▶ _Exercise goal_
Out of the lines below, please list those that hold the string "status".

▶ _Material to process_
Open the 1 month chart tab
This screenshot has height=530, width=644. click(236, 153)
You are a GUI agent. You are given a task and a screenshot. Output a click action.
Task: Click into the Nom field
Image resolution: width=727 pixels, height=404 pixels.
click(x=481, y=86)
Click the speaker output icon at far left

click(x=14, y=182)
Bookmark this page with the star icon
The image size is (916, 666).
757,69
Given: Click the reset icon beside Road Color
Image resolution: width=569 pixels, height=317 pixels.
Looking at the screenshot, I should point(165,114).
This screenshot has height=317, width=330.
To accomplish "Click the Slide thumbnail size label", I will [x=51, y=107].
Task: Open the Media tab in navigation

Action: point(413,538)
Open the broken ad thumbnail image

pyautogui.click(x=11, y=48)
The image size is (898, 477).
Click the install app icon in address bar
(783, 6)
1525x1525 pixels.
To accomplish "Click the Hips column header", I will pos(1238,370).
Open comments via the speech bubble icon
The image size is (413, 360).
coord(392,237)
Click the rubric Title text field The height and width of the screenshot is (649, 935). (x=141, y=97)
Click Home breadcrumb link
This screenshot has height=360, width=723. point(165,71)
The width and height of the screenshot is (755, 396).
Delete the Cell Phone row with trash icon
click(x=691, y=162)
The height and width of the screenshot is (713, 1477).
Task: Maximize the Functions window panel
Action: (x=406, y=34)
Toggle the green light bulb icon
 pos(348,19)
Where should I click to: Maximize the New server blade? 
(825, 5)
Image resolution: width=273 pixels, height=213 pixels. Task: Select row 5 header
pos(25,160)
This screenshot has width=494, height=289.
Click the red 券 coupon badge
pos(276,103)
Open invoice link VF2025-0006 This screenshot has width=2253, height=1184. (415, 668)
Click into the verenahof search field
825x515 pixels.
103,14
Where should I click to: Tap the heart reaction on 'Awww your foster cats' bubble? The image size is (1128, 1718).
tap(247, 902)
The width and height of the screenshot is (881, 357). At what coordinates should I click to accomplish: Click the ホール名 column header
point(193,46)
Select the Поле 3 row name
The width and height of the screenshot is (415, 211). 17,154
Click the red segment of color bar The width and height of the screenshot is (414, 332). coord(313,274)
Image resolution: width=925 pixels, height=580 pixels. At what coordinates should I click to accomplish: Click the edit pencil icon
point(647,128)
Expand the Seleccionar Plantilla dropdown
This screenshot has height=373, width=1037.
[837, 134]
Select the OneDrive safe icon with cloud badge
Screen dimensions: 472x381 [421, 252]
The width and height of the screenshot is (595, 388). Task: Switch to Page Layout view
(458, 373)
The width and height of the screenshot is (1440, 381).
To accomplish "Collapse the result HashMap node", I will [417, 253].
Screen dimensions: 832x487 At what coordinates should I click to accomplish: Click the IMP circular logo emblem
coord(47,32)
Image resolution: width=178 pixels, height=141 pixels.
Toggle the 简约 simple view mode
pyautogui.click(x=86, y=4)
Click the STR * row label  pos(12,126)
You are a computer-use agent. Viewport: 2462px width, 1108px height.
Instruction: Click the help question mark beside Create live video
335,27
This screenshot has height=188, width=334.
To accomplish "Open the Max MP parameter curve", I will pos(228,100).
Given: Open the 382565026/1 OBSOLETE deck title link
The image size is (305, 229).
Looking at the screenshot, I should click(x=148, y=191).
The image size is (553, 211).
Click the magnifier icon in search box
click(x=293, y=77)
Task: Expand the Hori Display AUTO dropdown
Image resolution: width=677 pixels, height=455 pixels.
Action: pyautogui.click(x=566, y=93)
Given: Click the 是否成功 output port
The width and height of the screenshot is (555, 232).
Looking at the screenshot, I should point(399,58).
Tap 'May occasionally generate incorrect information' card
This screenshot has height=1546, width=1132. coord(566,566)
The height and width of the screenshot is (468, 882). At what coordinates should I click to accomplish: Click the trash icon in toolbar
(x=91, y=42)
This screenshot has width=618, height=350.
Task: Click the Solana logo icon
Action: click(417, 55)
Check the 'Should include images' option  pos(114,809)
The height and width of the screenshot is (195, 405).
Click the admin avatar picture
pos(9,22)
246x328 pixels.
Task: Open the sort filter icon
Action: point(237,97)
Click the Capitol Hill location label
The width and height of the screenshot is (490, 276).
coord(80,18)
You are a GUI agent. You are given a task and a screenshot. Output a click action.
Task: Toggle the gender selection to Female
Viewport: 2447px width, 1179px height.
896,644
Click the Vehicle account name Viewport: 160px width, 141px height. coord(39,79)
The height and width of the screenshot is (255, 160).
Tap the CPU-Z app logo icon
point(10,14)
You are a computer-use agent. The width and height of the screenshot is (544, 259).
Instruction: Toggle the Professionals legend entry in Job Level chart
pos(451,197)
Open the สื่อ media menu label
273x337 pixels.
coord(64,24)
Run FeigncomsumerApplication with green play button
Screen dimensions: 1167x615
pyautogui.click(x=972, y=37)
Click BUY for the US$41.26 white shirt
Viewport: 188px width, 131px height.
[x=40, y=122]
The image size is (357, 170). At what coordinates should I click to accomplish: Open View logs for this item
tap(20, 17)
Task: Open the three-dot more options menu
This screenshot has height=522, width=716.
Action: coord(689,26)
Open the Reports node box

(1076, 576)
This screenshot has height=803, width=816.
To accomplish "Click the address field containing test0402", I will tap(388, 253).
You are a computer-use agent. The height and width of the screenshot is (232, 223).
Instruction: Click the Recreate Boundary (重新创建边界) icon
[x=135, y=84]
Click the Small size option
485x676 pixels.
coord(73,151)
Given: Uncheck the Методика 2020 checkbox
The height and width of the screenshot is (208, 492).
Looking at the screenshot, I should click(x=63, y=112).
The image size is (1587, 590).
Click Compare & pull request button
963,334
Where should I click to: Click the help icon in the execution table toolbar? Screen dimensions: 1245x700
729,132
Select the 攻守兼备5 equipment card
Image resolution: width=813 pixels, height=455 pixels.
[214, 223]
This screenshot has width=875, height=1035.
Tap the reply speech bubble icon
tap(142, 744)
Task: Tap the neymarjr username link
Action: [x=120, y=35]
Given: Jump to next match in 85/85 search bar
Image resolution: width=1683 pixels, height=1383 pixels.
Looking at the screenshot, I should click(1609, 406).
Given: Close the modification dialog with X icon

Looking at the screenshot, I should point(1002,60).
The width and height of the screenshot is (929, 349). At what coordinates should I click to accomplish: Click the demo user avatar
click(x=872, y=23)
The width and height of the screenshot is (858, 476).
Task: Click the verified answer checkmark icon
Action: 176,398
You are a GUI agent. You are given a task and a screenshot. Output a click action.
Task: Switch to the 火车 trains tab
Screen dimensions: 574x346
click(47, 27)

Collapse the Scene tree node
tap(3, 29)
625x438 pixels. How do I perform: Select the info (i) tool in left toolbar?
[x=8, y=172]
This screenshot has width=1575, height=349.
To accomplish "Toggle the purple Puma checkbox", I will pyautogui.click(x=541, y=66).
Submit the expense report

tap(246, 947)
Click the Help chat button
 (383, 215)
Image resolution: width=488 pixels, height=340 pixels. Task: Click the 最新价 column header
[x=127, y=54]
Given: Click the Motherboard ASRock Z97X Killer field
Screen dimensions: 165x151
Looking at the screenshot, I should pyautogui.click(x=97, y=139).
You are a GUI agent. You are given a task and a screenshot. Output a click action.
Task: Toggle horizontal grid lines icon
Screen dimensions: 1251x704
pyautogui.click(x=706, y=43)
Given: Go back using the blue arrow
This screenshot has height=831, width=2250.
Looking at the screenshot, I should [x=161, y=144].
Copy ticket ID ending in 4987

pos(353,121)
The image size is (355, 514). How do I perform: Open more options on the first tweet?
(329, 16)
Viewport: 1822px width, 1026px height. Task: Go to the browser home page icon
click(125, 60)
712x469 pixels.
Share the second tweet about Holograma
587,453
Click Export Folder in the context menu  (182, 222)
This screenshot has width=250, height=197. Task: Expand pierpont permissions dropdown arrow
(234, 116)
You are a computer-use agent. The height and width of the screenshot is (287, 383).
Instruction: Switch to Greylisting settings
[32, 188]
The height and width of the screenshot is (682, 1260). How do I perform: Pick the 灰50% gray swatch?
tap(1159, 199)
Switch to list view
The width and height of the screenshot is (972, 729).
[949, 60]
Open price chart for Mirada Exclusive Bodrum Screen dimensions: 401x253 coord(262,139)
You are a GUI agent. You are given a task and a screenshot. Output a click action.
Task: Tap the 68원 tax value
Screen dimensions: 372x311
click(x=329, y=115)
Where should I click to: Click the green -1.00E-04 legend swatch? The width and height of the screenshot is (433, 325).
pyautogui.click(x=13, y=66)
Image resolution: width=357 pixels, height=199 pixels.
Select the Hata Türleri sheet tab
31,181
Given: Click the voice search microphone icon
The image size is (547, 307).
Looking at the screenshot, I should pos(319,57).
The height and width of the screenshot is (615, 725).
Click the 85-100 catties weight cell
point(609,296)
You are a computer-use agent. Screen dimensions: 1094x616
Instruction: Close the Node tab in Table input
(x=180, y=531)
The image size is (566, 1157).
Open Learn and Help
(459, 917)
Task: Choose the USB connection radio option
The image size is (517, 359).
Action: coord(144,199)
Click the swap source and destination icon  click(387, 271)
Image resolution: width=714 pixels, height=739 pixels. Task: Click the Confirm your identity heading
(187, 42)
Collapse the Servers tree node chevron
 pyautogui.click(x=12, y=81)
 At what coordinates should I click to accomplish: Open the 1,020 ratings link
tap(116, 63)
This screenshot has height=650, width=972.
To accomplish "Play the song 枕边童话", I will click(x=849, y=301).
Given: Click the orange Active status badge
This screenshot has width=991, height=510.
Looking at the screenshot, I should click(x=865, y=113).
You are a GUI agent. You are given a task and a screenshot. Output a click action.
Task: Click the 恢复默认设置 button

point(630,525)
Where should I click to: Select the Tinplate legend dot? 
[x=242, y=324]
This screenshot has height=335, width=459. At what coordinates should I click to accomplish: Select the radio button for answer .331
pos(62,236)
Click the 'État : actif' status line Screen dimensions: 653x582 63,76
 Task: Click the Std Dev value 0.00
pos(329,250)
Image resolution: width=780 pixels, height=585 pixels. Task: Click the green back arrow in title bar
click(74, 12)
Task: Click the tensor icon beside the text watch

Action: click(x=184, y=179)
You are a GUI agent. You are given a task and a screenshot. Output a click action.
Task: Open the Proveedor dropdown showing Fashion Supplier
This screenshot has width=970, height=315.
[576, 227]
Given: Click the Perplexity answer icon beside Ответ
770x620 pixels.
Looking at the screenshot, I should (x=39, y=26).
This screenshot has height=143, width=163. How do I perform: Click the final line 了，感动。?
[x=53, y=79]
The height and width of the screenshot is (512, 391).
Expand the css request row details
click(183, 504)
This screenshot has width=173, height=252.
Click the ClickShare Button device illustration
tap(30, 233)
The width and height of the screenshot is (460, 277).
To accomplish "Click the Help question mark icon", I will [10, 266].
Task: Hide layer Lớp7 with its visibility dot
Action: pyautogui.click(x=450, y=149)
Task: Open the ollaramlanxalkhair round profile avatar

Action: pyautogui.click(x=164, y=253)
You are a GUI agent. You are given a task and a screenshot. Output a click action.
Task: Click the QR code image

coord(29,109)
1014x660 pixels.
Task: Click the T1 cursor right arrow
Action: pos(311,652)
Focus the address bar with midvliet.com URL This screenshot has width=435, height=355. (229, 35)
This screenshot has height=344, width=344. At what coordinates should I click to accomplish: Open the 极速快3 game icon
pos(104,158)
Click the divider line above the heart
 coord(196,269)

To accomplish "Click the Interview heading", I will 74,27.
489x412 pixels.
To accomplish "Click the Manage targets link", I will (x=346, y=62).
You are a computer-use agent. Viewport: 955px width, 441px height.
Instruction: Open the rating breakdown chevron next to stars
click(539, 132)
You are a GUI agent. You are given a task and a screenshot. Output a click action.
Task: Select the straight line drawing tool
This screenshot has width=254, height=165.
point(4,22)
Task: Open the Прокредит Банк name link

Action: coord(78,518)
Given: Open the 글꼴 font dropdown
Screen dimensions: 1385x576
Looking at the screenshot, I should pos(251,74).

▶ _Answer for this exercise_
Given: Click the orange Active status badge
Click the 'État : actif' status line Screen dimensions: 653x582 63,76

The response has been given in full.